By Sam Bradley and Krystal Scanlon  •  April 17, 2025  •

Ivy Liu

When Temu sneezes, paid social advertising catches a cold. 

The Chinese e-commerce juggernaut has been one of the most aggressive spenders in digital advertising, blitzing Facebook and Instagram with a volume and velocity of ads few could match. But that spending spree is now showing signs of strain – thanks to a familiar force: President Donald Trump. 

The president’s renewed push for steep tariffs on Chinese imports has started to rattle the retailer – and much of the social ad business.

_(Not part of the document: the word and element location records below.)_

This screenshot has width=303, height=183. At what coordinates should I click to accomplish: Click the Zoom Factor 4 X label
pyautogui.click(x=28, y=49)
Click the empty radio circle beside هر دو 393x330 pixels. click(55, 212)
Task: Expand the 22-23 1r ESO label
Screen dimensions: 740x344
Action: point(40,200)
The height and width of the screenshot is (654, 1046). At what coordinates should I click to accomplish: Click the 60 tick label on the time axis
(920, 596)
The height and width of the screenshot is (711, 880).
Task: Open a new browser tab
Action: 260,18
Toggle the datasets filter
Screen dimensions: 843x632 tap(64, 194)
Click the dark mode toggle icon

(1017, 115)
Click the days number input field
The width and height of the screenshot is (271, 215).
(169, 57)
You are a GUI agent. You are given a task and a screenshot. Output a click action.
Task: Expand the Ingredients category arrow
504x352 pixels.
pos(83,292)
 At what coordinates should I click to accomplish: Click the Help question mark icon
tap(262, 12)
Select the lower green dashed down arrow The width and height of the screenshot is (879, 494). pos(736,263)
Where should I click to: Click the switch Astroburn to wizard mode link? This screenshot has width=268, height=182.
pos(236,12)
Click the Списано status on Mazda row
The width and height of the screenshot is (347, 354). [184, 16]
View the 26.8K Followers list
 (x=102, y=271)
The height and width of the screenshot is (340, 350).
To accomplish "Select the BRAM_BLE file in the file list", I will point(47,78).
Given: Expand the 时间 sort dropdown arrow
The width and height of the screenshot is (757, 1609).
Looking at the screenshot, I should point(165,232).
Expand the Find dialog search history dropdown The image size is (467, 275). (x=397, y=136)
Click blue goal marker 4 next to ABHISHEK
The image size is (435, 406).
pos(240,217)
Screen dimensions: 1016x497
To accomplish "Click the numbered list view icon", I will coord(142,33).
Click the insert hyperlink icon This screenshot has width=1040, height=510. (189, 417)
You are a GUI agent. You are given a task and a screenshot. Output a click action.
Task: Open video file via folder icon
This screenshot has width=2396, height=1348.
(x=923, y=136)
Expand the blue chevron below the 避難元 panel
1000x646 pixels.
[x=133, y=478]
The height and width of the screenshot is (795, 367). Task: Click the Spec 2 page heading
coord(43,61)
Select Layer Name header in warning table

According to market research firm Sensor Tower, Temu’s U.S. ad spending on Meta fell 10% year on year in first quarter 2025. The platform represented 68% of its American media budget, down from 76% in 2024 and 2023, when the platform was estimated to have spent some $3 billion globally. Temu declined to respond to requests for comment.

At the same time, the proportion of American monthly active users on its app fell from 30% in 2024, to 15% in Q1, while U.S. app downloads fell 40% in that period, pulling down its ranking on the iPhone app store rankings from first to 11th among shopping apps.

The changes haven’t been limited to Meta. Temu’s share of Google Shopping ad impressions – a proxy for its use of product ads within Google Search – dropped from 40% to zero between April 1-12, according to research conducted by Mike Ryan, head of e-commerce insights at Smarter Ecommerce. According to data shared by media agency Tinuiti, it’s remained at 0% since then.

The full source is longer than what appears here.